Industry 4.0 being the new face of manufacturing for future, metal additive manufacturing is a key element in this framework. For metal additive manufacturing, laser-based additive manufacturing techniques are dominating today. However, some of the inherent technical limitations associated with these techniques lead to a significant gap between the industrial requirements and the final deliverables. Additive friction stir deposition is a promising alternative that is still in its early stages of development. This review summarizes the vital findings in AFSD with particular emphasis on microstructure evolution and physical properties. The technical limitations of laser-based AM techniques are discussed to describe the role of AFSD in their domain.
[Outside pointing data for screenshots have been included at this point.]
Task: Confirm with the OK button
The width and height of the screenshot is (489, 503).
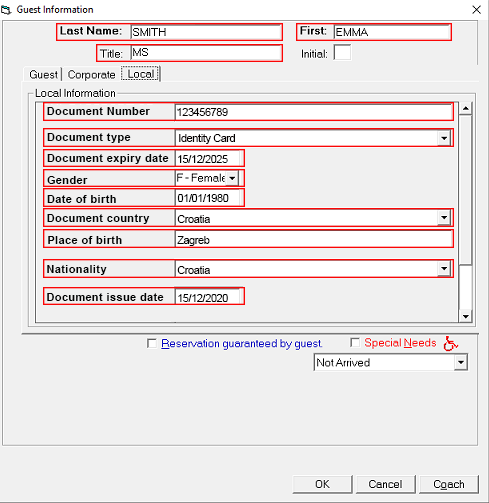Action: point(322,484)
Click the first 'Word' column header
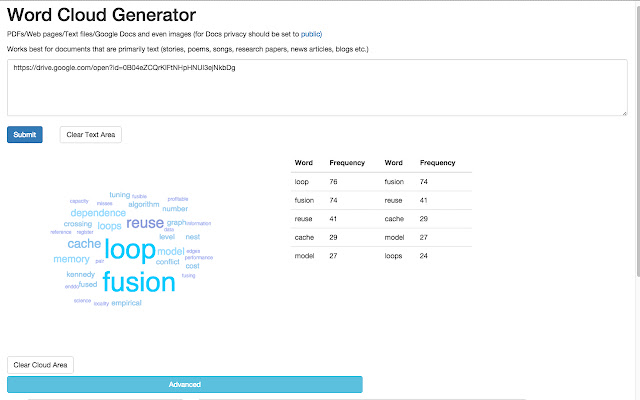 point(303,162)
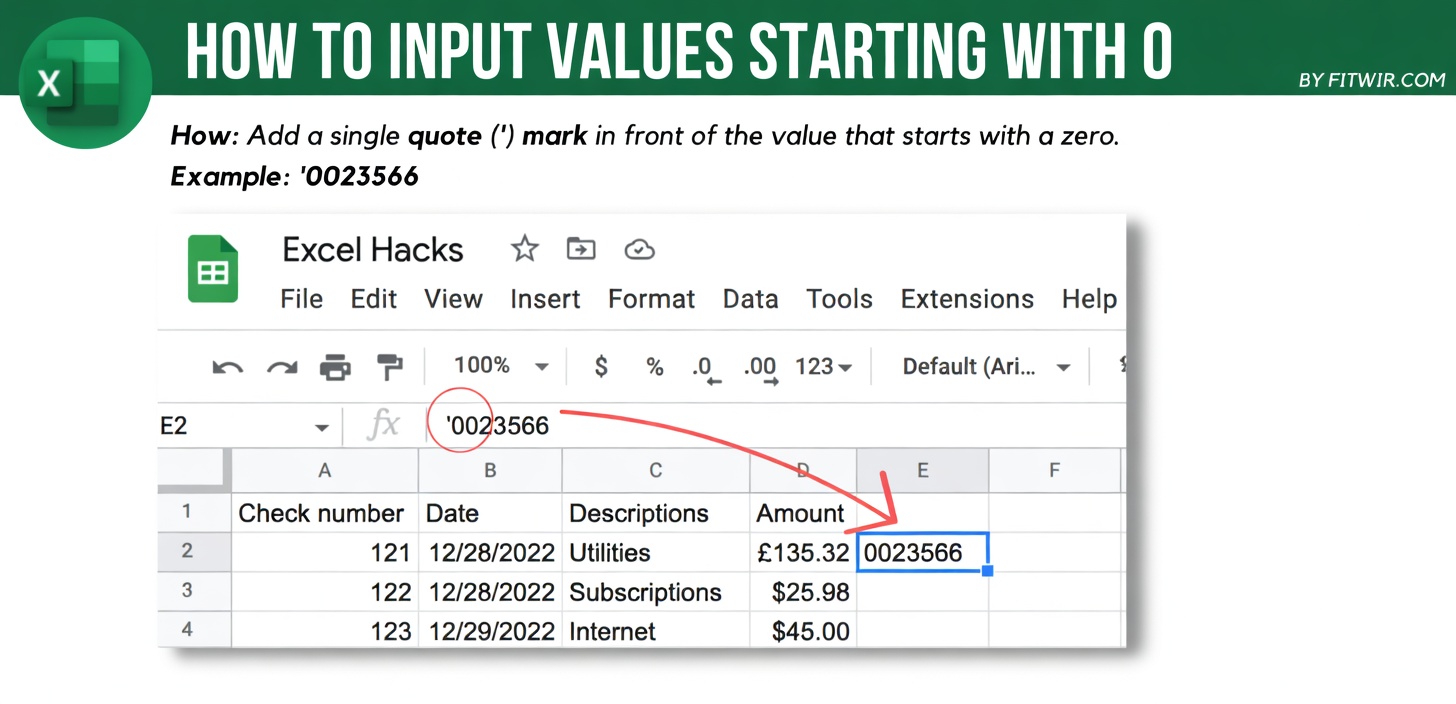The image size is (1456, 704).
Task: Select the Paint format tool
Action: coord(390,367)
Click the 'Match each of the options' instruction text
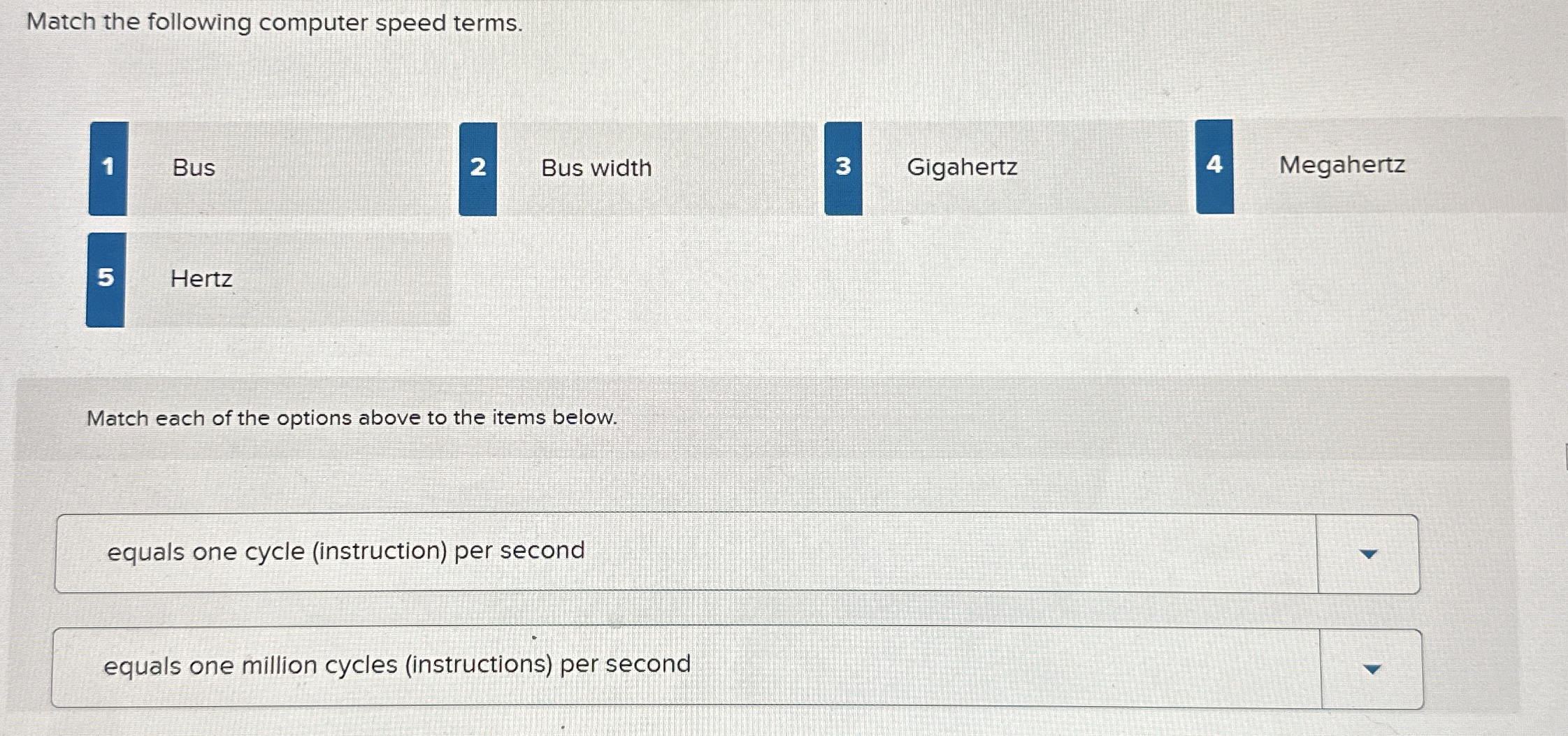 click(352, 418)
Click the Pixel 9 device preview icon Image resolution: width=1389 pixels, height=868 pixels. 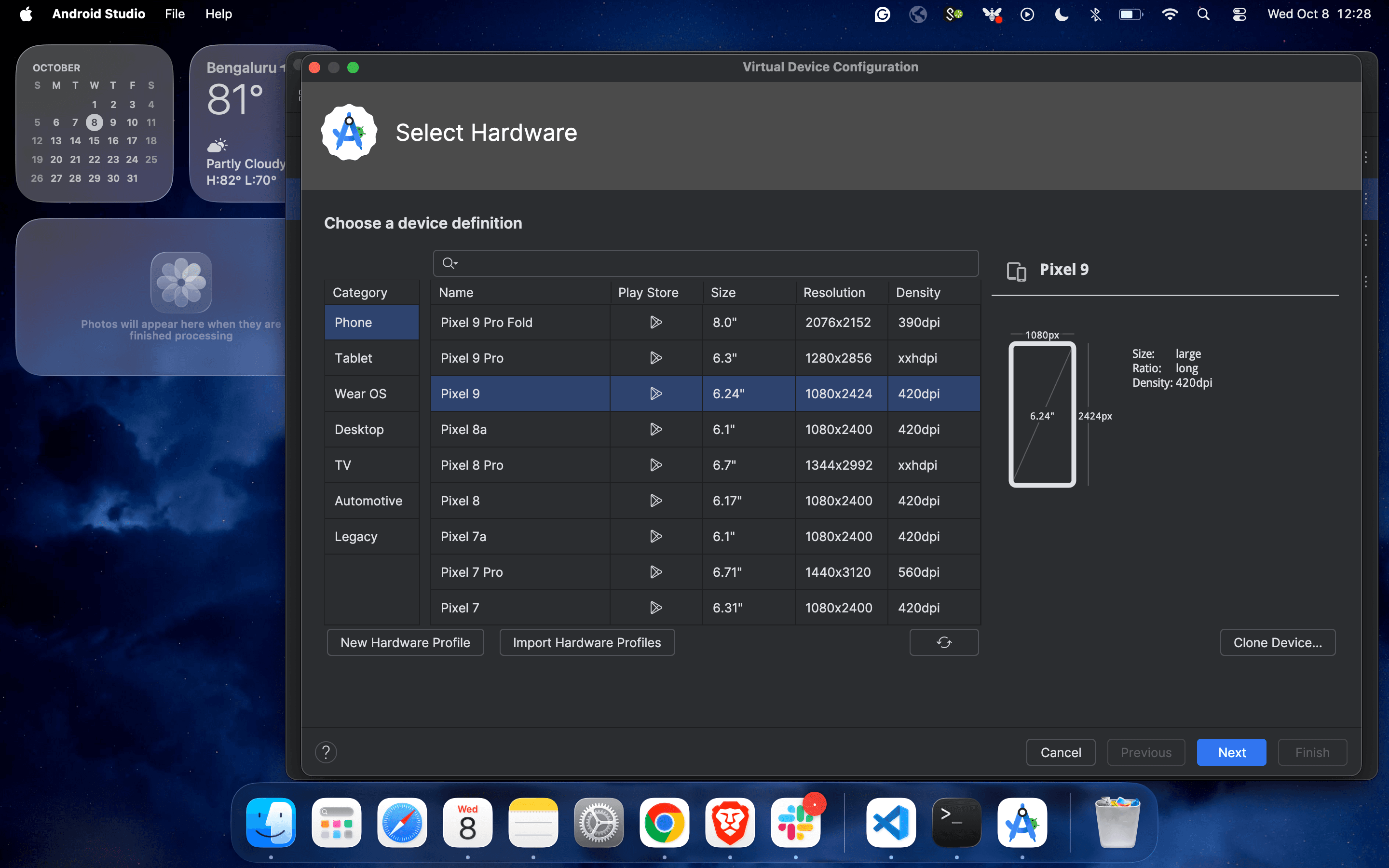point(1017,271)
AFSD is discussed sequentially covering the basic physical process, features, capabilities, and limitations. AFSD, being a solid-state thermomechanical process, results in a refined equiaxed microstructure with enhanced mechanical properties and no signs of porosity and residual stresses. In addition to this, AFSD is capable of depositing large scale components at a high build rate that leads to cost and energy-efficient fabrication. The existing limitations of the process are discussed with the scope for future improvements. This critical review concludes with the suggested strategies for the widespread adoption of AFSD.

工业4.0是面向未来制造的新面孔，金属增材制造是此框架中的关键要素。对于金属增材制造，基于激光的增材制造技术在当今占主导地位。但是，与这些技术相关的某些固有技术局限性导致了工业要求和最终交付成果之间的巨大差距。加性摩擦搅拌沉积是一种有前途的替代方法，目前仍处于发展初期。这篇综述总结了AFSD的重要发现，特别着重于微观结构的演变和物理性质。讨论了基于激光的AM技术的技术局限性，以描述AFSD在其领域中的作用。依次讨论了AFSD，涵盖了基本的物理过程，功能，和限制。AFSD是固态热机械过程，可产生具有增强的机械性能且无孔隙和残余应力迹象的精细等轴微结构。除此之外，AFSD能够以高构建速率沉积大规模组件，从而导致成本和节能设计。讨论了该过程的现有局限性以及未来改进的范围。这篇重要的评论总结了AFSD广泛采用的建议策略。AFSD能够以高构建速率沉积大型组件，从而带来成本和节能的制造。讨论了该过程的现有局限性以及未来改进的范围。这篇重要的评论总结了AFSD广泛采用的建议策略。AFSD能够以高构建速率沉积大型组件，从而带来成本和节能的制造。讨论了该过程的现有局限性以及未来改进的范围。这篇重要的评论总结了AFSD广泛采用的建议策略。